Task brief | Below is a block of records; repeat all of them exactly.

Stored data:
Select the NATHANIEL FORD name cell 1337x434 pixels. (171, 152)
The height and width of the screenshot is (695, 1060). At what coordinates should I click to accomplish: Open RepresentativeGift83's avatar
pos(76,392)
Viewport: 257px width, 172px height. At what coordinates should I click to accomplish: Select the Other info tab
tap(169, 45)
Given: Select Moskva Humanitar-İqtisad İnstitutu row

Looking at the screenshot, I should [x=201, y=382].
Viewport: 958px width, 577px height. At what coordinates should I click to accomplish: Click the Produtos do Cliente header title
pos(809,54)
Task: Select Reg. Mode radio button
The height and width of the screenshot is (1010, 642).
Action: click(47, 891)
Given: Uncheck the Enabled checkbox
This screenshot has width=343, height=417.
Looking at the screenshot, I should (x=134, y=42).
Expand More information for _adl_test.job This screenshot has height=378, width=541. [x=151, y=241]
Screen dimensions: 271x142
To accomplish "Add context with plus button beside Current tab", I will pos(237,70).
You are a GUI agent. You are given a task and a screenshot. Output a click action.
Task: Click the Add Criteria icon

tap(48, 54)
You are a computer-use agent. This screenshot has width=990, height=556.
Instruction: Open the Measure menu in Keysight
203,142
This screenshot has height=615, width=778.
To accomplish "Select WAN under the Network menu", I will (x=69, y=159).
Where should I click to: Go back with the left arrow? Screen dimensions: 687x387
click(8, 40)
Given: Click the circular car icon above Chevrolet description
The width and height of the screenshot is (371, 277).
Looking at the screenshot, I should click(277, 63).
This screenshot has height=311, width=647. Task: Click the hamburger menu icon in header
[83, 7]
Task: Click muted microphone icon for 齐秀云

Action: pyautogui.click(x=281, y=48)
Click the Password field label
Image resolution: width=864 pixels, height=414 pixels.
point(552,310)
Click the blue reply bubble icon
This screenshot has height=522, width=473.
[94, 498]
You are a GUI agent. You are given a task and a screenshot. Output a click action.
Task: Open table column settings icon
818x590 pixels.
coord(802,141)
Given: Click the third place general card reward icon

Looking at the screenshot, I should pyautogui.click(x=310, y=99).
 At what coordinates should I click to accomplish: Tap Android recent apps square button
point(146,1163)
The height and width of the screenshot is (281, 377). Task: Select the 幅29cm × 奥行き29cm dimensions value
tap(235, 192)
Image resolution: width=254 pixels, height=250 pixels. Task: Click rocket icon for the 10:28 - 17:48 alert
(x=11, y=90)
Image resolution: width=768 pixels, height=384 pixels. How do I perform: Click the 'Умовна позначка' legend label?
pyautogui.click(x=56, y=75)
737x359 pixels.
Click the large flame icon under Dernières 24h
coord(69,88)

Response |
Select the NATHANIEL FORD name cell 1337x434 pixels. (171, 152)
The height and width of the screenshot is (695, 1060). At what coordinates should I click to accomplish: Open RepresentativeGift83's avatar
pos(76,392)
Viewport: 257px width, 172px height. At what coordinates should I click to accomplish: Select the Other info tab
tap(169, 45)
Given: Select Moskva Humanitar-İqtisad İnstitutu row

Looking at the screenshot, I should [x=201, y=382].
Viewport: 958px width, 577px height. At what coordinates should I click to accomplish: Click the Produtos do Cliente header title
pos(809,54)
Task: Select Reg. Mode radio button
The height and width of the screenshot is (1010, 642).
Action: click(47, 891)
Given: Uncheck the Enabled checkbox
This screenshot has width=343, height=417.
Looking at the screenshot, I should (x=134, y=42).
Expand More information for _adl_test.job This screenshot has height=378, width=541. [x=151, y=241]
Screen dimensions: 271x142
To accomplish "Add context with plus button beside Current tab", I will pos(237,70).
You are a GUI agent. You are given a task and a screenshot. Output a click action.
Task: Click the Add Criteria icon

tap(48, 54)
You are a computer-use agent. This screenshot has width=990, height=556.
Instruction: Open the Measure menu in Keysight
203,142
This screenshot has height=615, width=778.
To accomplish "Select WAN under the Network menu", I will (x=69, y=159).
Where should I click to: Go back with the left arrow? Screen dimensions: 687x387
click(8, 40)
Given: Click the circular car icon above Chevrolet description
The width and height of the screenshot is (371, 277).
Looking at the screenshot, I should click(277, 63).
This screenshot has height=311, width=647. Task: Click the hamburger menu icon in header
[83, 7]
Task: Click muted microphone icon for 齐秀云

Action: pyautogui.click(x=281, y=48)
Click the Password field label
Image resolution: width=864 pixels, height=414 pixels.
point(552,310)
Click the blue reply bubble icon
This screenshot has height=522, width=473.
[94, 498]
You are a GUI agent. You are given a task and a screenshot. Output a click action.
Task: Open table column settings icon
818x590 pixels.
coord(802,141)
Given: Click the third place general card reward icon

Looking at the screenshot, I should pyautogui.click(x=310, y=99).
 At what coordinates should I click to accomplish: Tap Android recent apps square button
point(146,1163)
The height and width of the screenshot is (281, 377). Task: Select the 幅29cm × 奥行き29cm dimensions value
tap(235, 192)
Image resolution: width=254 pixels, height=250 pixels. Task: Click rocket icon for the 10:28 - 17:48 alert
(x=11, y=90)
Image resolution: width=768 pixels, height=384 pixels. How do I perform: Click the 'Умовна позначка' legend label?
pyautogui.click(x=56, y=75)
737x359 pixels.
Click the large flame icon under Dernières 24h
coord(69,88)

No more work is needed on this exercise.